## Start TEXT PROVIDED

End-of-Year Business Checklist

As the year-end approaches, all business owners should review the status of their business planning and make sure the following issues have been addressed:

1. Incorporate or Change Your Business Structure

Many small businesses start out as sole proprietorships or partnerships, but then eventually transition to another entity. If your business is not a corporation or LLC, you could be exposed to personal liability and financial risk.

2. RULLCA-LLCs

The California Revised Uniform Limited Liability Company Act (RULLCA) takes effect January 1, 2014 and adds detailed rules concerning the fiduciary duties of members and managers in both manager-managed and member-managed LLCs. If you have an LLC, you will need to review your Operating Agreement to determine if the provisions will be affected by RULLCA.

3. Review Your Estimated Tax Payments for 2013

Now that we're nearing the end of 2013, you should review what your business has made year to date and assess your estimated tax payments to avoid underpayments or overpayments. You will want to discuss this with your CPA or other tax professional.

## End TEXT PROVIDED

▸ WORK TO DO:
**a)** List the headings of the numbered items in the end-of-year business checklist.
**b)** From the end-of-year business checklist, quote the passage starting with "Many small businesses" and going on through "and financial risk.".
**c)** Answer these questions using the end-of-year business checklist:
(i) On what date does the California Revised Uniform Limited Liability Company Act take effect?
(ii) Which two business forms do many small businesses start out as?
(iii) With whom should a business discuss its estimated tax payments?

## Start MATERIAL SUPPLIED

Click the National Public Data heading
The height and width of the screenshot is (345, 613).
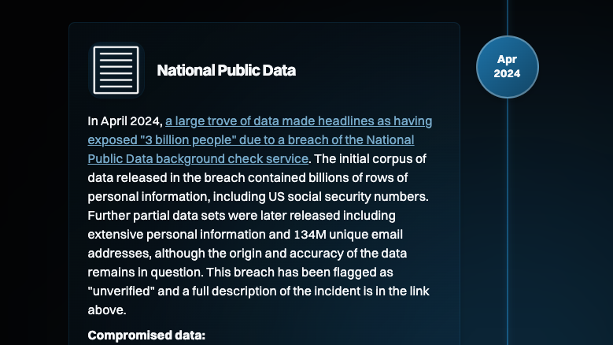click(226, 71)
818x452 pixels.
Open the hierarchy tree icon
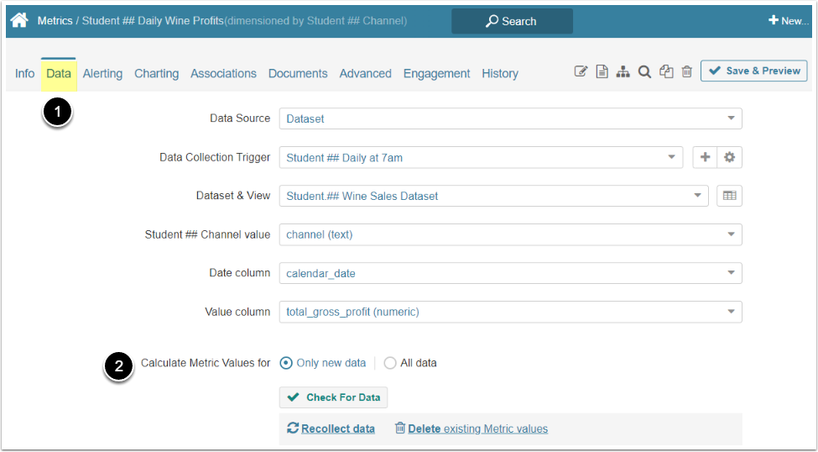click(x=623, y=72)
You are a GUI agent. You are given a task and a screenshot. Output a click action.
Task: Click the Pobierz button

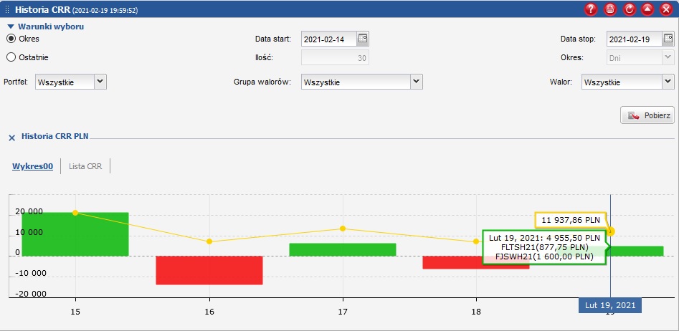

## End MATERIAL SUPPLIED

▸ CORRECT ANSWERS:
**a)**
1. Incorporate or Change Your Business Structure
2. RULLCA-LLCs
3. Review Your Estimated Tax Payments for 2013

**b)**
Many small businesses start out as sole proprietorships or partnerships, but then eventually transition to another entity. If your business is not a corporation or LLC, you could be exposed to personal liability and financial risk.

**c)**
(i) January 1, 2014
(ii) Sole proprietorships or partnerships
(iii) A CPA or other tax professional